> _Tarefa 1_: Traduza para o inglês esta frase do texto sobre os caixeiros de Piracicaba: "Os ‘caixeirais’, como eram denominados, continuaram na luta por direitos trabalhistas, sobretudo contra a alta carga horária."
> _Tarefa 2_: No texto sobre os caixeiros de Piracicaba, em que data ocorreu a 3ª sessão ordinária da Câmara na qual foi lido o abaixo-assinado dos caixeiros?

-------- Trecho do documento

Caixeiros, uni-vos! O espectro que rondou o comércio de Piracicaba
Atas da Câmara revelam a mobilização da classe caixeiral pela redução da jornada de trabalho no final do Século 19
A publicação, em 1848, do Manifesto do Partido Comunista, sintetizou, logo em seu início: “Um espectro ronda a Europa - o espectro do comunismo”. Os autores – Karl Marx e Friederich Engels – indicavam, assim, que os estudos sobre a estrutura da sociedade capitalista, aos quais ambos se dedicavam arduamente, abriam um novo horizonte à classe trabalhadora, com influência histórica sem precedentes.
Não é possível ter elementos claros se um texto publicado originalmente em alemão no Reino Unido influenciou trabalhadores além das fronteiras europeias e em diferentes realidades e condições de vida. Mas também não se deve ignorar que a segunda metade do Século 19 – em Londres ou na pacata Piracicaba – foi tomada por mobilizações de trabalhadores em busca de melhores condições de vida.
Atas da Câmara Municipal de Piracicaba das últimas décadas do século retrasado apontam que, por aqui, a classe caixeral – mais precisamente os trabalhadores do comércio – se mobilizaram por redução na carga horária, aumento salarial, entre outros direitos. “Eles se viam explorados ao se compararem com outros segmentos”, relata Caroline Leme Margiota, estagiária de História do Setor de Gestão de Documentação e Arquivo da Câmara Municipal de Piracicaba, responsável pela pesquisa da edição desta semana do Achados do Arquivo.
O movimento está registrado na 3ª sessão ordinária da Câmara, ocorrida em 4 de janeiro de 1874. Nela, foi lido abaixo-assinado dos caixeiros piracicabanos que solicitavam a redução da jornada de trabalho nos “domingos e dias santificados”:
“(...) lido um requerimento assinado por vários caixeiros de casas comerciais pedindo que a Câmara inclua-nos suas [...?] disposição para que as casas de negócio fechem-se todas, nos domingos e dias santificados das duas horas da tarde em diante. [...?] digo a câmara atendendo ao requerido resolveu que fosse remetido o requerimento à Comissão encarregada da revisão do Código de Posturas. Lida e aprovada a presente, depois de nada mais haver a tratar; e o Senhor Presidente [...?] a sessão. Eu Jeronymo João Lopes de Siqueira, Secretario escrevi” (em transcrição livre)
Mas a mobilização não parou por aí. Os ‘caixeirais’, como eram denominados, continuaram na luta por direitos trabalhistas, sobretudo contra a alta carga horária.

----------------
-------- Seção de dados

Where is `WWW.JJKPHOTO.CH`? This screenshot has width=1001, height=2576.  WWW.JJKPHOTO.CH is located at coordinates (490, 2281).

----------------

> _Resultado do exercício 1_: The "caixeirais," as they were called, kept up the fight for labor rights, above all against long working hours.

> _Resultado do exercício 2_: Em 4 de janeiro de 1874.